WashingtonExec:  We all know that budget constraints are coming; how are you preparing Catapult?

Mark Hunker: Our goal is to spread our footprint across the government and work with our sister companies.  Organic growth is also a goal.  DC Capital Partners focuses on ways to differentiate us and sets and communicates a clear vision. Catapult will focus on new technologies.  Everybody talks about going to the cloud, and we’ve already done that at our biggest customer, the General Services Administration. We helped put their agency-wide email system into the cloud.  What Catapult wants to do is help federal agencies strategize to get to the next level of technology. Going forward, I think that is going to be a big differentiator for us with our sister companies.

WashingtonExec:  How has your culinary and food service industry background helped you in your current and previous COO position?

Mark Hunker: I can tell you that my culinary and restaurant experience helps with customers, clients, employees at all levels.   With a restaurant, you have the people in the front who are the first face to your clients walking in.  Then you have the servers.  Then there’s the people in the kitchen; they may consider themselves artists, but you as a manager have to say, “Yes, but I want to get 300 dinners out tonight.  The whole thing is a tremendous, delicate dance.  On a night when you can serve 200 to 300 people, it’s like throwing about 100 parties in the same space at the same time.  You have to make sure that every party—or every client, from Catapult’s perspective—is satisfied.  I apply those skills here when I’m dealing with a director who has an issue or an employee that has an issue, or a client—I definitely look and say “How can I make sure that everybody is getting served and getting what they need?”

WashingtonExec:  What keeps you up at night in terms of your job?

Mark Hunker: What keeps me up at night is being sure that we are delivering what we promised to the client and that we have a pipeline of new work that keeps all of our employees employed, ensures that they’re getting a paycheck and have health insurance.  I come from an human resources background, I kind of want to wrap a blanket around everyone and make sure that they’re protected, that there’s a job in three months, six months, nine months.

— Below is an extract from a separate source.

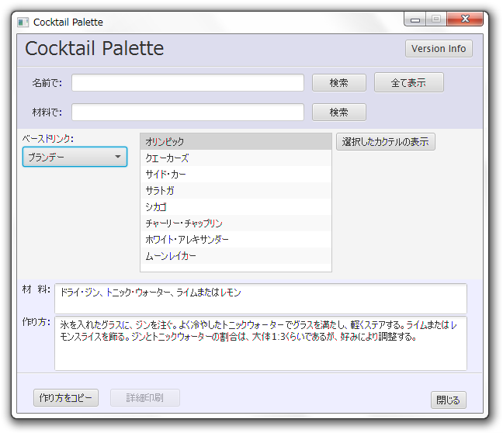Expand the ベースドリンク base drink dropdown

pyautogui.click(x=75, y=157)
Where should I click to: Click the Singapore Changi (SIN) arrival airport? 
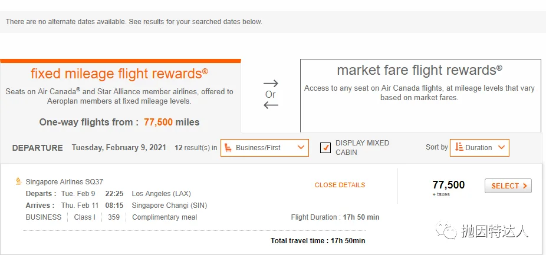pyautogui.click(x=169, y=206)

I want to always put people first; that’s really key for me.

WashingtonExec:  I did have someone tell me that their 19 year old daughter kept them up at night.

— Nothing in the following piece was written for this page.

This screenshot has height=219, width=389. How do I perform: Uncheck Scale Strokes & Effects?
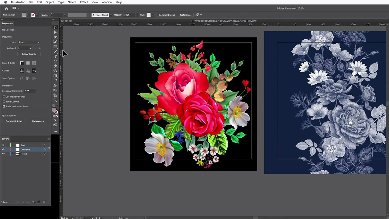tap(4, 106)
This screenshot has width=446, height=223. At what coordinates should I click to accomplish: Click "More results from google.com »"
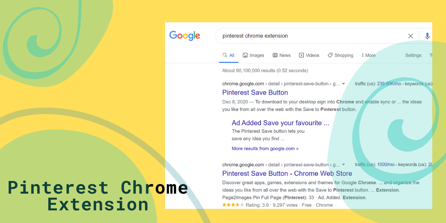pos(265,149)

Mark Hunker: I can tell you from a purely personal standpoint, I have a six-year-old daughter who has zero fear.  We visited a lake recently, and she walked to the end of the dock and did a back flip for the first time.  I come home at night and she is doing a handstand against the wall.  That’s what keeps me up.  I want to wrap my daughter in bubble wrap until she is 18.  I live in downtown DC; raising a child in the middle of the city isn’t easy, but that’s my fear: That my daughter has no fear whatsoever.